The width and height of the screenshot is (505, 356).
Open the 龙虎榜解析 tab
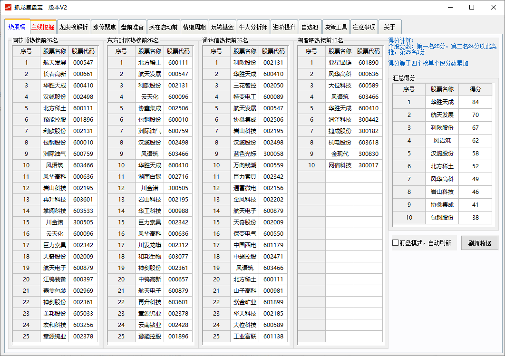pyautogui.click(x=73, y=27)
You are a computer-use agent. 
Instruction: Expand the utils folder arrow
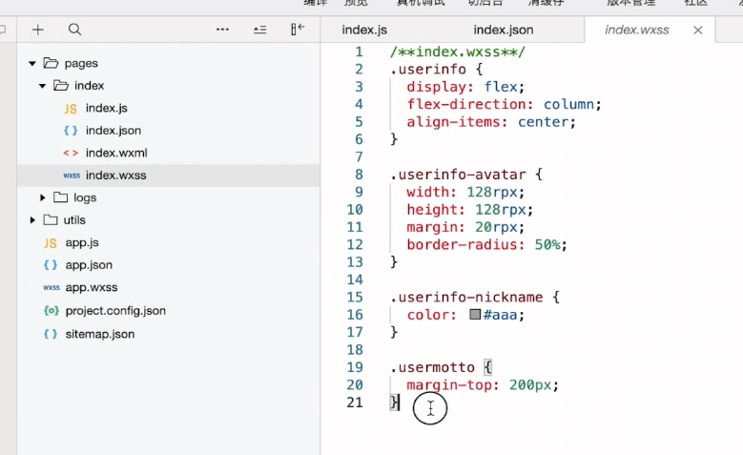click(32, 220)
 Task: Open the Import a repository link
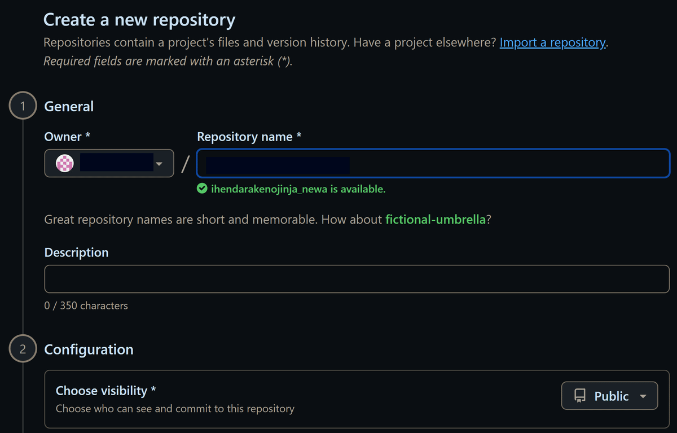click(x=552, y=42)
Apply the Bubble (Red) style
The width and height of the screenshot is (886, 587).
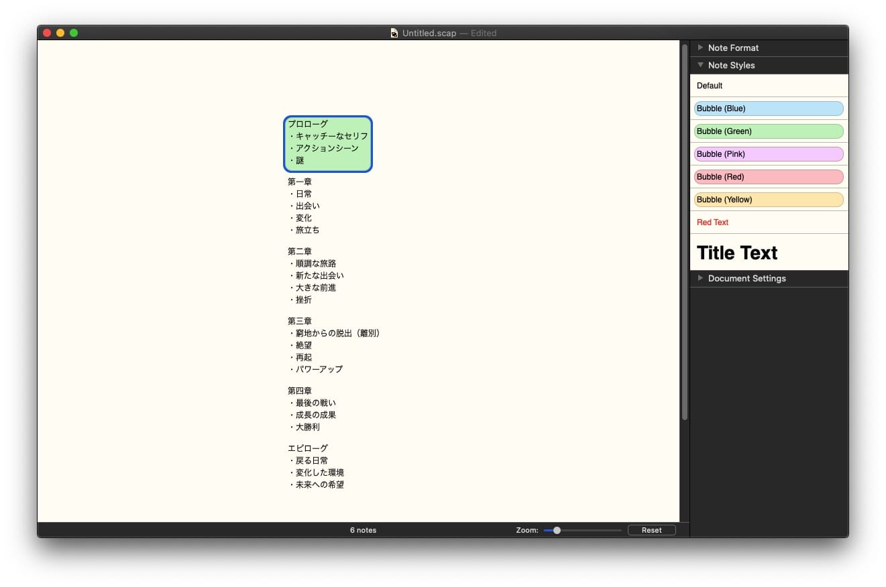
****************
## The task
Pick out every line of the listing containing the word "width", and show those lines.

## Result for this task
The width and height of the screenshot is (505, 356).
The width and height of the screenshot is (886, 587).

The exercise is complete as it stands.